REQUIRED ACTIONS ::
(A) Answer these questions from the review of Shapes on the Wind, one per line:
(i) How old was Lewis in 1934?
(ii) How many days did his journey home take?
(iii) In which river did he capsize?
(B) Go on with the review of Shapes on the Wind, starting after its final sentence.

PROVIDED TEXT ::
** start **

Not plain sailing, Anne French

Shapes on the Wind
David Lewis
HarperCollins, $29.95,
ISBN 073226801X

 

In 1934, when I was seventeen, I celebrated my last days at boarding school by building a canoe/kayak and informing the headmaster that I was going home in it at the end of term – 430 miles across New Zealand by river, portage, lake and sea. His prompt veto was undermined by my parents’ written permission. But at what cost to their peace of mind? After all, I was their only child. Since no one else would come with me I set out alone.

So begins the adult life of David Lewis, explorer, adventurer, and navigator. The 17-year-old made the journey home, from Wanganui to Takapuna, in 50 days, capsizing in the Tongariro River, and hauling the canoe out to avoid the major rapids on the Waikato. By the time he pulled it out of the Manukau Harbour near Ihumatao and started dragging it across the ancient Tainui portage to the Tamaki River on the opposite coast, he discovered “an empty feeling, as if an essential ingredient of endeavour was somehow missing, left behind somewhere in the rapids of the Tongariro”. The rest of his life has been spent, one way and another, finding that essential ingredient.

** end **

MATERIAL ::
** start **

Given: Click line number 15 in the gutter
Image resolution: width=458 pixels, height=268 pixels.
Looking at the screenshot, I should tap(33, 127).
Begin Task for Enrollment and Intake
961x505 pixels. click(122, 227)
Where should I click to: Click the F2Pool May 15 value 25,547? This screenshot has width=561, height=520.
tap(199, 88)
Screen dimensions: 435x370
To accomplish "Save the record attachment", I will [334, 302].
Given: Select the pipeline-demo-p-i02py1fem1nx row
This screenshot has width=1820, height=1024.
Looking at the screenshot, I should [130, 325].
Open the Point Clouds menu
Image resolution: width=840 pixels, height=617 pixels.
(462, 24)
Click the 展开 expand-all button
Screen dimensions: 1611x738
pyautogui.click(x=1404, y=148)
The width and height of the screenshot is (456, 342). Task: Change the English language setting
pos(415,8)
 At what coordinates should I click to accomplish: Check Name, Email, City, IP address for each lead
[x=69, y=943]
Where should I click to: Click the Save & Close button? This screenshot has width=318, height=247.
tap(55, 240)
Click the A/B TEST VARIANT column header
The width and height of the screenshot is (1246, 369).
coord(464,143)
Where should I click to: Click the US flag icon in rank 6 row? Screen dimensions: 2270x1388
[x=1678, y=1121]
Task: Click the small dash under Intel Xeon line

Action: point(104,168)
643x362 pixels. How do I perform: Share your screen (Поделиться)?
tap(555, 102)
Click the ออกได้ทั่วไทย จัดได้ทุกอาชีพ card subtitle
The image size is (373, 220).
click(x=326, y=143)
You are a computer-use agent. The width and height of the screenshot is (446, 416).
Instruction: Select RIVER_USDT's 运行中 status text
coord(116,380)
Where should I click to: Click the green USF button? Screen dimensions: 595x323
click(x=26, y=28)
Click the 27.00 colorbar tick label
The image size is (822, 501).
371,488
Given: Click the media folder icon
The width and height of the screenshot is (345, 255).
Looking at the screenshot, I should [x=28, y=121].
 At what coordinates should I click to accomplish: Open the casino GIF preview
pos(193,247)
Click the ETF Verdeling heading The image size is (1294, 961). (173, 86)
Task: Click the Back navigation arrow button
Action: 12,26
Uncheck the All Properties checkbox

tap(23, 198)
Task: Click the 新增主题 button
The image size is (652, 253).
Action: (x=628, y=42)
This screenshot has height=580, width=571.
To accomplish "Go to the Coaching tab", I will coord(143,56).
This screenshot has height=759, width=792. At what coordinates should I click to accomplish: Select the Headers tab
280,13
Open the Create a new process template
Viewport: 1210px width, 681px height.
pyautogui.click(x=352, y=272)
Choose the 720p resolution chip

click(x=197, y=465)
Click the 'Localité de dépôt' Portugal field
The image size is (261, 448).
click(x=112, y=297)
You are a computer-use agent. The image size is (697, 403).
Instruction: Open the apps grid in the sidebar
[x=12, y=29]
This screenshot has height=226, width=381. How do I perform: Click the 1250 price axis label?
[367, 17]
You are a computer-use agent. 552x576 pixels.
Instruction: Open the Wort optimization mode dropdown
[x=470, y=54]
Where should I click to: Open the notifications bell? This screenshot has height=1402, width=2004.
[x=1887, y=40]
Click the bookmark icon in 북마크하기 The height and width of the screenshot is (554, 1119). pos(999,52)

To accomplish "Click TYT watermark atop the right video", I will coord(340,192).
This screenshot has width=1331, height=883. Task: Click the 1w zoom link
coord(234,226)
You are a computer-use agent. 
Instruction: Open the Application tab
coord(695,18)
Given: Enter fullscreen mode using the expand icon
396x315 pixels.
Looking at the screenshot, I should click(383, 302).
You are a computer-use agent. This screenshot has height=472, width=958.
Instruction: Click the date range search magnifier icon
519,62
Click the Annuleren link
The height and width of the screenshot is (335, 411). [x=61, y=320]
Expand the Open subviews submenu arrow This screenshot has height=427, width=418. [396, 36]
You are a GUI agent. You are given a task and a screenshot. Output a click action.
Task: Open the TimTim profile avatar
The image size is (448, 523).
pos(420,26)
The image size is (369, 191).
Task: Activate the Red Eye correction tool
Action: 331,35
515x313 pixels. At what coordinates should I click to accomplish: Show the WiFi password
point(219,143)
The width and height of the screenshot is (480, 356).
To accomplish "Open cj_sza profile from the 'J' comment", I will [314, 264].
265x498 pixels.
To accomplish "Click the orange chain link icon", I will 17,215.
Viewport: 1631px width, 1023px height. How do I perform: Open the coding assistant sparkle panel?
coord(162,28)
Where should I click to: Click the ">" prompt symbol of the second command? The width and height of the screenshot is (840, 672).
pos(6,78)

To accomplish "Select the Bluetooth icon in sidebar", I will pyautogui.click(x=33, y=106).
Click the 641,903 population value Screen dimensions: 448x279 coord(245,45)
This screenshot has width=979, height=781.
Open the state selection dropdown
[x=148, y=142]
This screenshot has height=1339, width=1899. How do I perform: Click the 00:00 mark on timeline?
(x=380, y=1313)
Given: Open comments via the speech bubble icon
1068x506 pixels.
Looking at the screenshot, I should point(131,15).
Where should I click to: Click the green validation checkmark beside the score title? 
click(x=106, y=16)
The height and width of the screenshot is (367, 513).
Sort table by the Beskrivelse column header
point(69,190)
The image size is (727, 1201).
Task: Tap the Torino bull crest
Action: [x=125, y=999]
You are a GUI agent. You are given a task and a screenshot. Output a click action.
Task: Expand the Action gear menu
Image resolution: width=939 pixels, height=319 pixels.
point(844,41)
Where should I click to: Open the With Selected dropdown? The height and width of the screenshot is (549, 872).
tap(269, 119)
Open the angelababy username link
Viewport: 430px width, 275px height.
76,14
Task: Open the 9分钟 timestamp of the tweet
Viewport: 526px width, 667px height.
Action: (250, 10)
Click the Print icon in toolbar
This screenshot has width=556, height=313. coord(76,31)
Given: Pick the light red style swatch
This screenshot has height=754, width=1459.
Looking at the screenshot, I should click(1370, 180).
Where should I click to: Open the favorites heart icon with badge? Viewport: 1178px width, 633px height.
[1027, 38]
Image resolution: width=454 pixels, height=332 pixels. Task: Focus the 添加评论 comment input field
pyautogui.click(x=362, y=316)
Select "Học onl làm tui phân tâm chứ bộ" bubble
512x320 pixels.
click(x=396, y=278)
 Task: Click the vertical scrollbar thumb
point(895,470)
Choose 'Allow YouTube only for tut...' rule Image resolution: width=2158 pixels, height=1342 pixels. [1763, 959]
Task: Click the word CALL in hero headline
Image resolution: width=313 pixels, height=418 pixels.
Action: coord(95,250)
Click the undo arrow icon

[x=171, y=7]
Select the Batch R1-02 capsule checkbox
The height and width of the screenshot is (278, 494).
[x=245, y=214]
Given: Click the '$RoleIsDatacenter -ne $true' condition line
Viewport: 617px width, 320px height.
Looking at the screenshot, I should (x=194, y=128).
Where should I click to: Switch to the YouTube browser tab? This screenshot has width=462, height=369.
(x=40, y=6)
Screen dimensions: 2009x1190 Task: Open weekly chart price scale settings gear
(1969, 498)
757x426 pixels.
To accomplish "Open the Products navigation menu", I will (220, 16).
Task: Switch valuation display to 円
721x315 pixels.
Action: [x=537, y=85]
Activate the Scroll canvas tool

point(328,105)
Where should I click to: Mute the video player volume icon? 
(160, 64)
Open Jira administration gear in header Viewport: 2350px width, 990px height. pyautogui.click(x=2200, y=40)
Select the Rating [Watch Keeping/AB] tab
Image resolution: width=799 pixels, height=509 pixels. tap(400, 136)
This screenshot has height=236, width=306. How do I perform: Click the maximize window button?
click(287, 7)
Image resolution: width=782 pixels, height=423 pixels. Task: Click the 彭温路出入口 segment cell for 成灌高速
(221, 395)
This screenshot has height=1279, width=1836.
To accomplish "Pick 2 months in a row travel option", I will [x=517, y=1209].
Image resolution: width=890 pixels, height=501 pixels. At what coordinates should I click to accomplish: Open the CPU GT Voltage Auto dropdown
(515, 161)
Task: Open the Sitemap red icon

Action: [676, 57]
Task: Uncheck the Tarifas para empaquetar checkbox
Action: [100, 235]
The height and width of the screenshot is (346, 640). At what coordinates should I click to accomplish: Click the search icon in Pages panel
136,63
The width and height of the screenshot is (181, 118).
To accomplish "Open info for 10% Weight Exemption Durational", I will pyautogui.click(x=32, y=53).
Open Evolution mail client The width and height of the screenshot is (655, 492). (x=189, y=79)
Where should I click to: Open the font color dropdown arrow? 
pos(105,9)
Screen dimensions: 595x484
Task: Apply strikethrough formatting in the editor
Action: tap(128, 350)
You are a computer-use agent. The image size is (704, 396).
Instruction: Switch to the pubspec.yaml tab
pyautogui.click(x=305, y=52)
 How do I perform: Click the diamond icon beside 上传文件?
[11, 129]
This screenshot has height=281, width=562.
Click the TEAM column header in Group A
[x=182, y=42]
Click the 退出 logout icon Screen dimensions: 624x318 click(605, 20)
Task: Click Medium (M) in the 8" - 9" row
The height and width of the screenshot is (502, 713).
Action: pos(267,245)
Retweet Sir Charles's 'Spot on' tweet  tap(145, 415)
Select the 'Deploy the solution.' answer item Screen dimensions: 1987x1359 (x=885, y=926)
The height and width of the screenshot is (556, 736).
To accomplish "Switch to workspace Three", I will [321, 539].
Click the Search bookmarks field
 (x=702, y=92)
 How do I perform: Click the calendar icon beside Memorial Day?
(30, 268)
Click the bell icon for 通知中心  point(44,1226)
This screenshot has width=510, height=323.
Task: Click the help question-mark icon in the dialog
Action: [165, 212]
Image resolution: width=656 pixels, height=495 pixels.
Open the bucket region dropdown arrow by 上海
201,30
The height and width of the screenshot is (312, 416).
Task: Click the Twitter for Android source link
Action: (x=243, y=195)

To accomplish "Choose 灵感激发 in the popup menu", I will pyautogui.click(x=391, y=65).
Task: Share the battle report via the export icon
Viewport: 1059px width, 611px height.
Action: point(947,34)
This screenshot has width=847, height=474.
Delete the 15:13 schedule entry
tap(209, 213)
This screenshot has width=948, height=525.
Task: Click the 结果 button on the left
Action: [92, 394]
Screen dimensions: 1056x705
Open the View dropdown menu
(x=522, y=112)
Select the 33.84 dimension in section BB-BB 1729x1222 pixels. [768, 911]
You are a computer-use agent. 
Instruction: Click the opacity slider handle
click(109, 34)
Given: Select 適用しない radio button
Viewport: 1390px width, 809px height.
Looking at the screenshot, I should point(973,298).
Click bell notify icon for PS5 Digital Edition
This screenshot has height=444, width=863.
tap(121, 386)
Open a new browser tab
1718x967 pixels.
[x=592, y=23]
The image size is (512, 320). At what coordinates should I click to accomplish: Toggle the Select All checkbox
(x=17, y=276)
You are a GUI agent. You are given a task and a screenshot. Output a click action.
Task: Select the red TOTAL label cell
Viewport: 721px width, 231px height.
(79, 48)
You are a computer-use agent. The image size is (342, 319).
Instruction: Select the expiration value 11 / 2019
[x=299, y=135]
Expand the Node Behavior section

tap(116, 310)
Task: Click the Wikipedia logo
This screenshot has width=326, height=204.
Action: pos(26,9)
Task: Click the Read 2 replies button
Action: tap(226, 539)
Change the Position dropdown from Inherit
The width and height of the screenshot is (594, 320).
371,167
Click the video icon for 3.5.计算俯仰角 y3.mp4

** end **

TASK ANSWERS ::
(A)
(i) Seventeen
(ii) 50 days
(iii) The Tongariro River

(B)
Until I read Shapes on the Wind I thought there were two people called David Lewis. One was the authoritative academic, author of We, the Navigators, the most complete account of the rediscovery of traditional Pacific navigation yet written. That Lewis spent several years in the mid-1960s scouring the Pacific to find people who could tell him something of the techniques they used, sailing with them to observe and learn more. Finally he assisted with voyages of discovery in reconstructions of traditional voyaging canoes, to demonstrate how the Polynesians spread across the largest ocean on the planet, from Hawaii to New Zealand. In 1976 Lewis sailed from Hawaii to Tahiti aboard Hokuleëa, on its historic first voyage; and in the mid-1990s he was aboard the voyaging waka hourua Te Aurere, under skipper Hec Busby, for the trip from Rarotonga to New Zealand.

Both voyages used traditional navigation techniques: star navigation, and the observation of ocean swells and, when closer to land, birds; and both showed that the ancient skills, handed down over the generations, had not quite been lost. The mana of the Hawaiian people, which had declined precipitately during 100 years of colonisation to a point not much above zero (“once proud soldiers of Queen Liliuokalani, were now Waikiki beach boys tinkling ukeleles for tourists”), was largely restored by the voyages of Hokuleëa. The mana of the Maori, unfortunately, has been largely unaffected by the feats of Hec Busby and Te Aurere, even though a seaworthy scale replica, Te Aurere Iti, sits proudly in the Mana Whenua exhibition at Te Papa.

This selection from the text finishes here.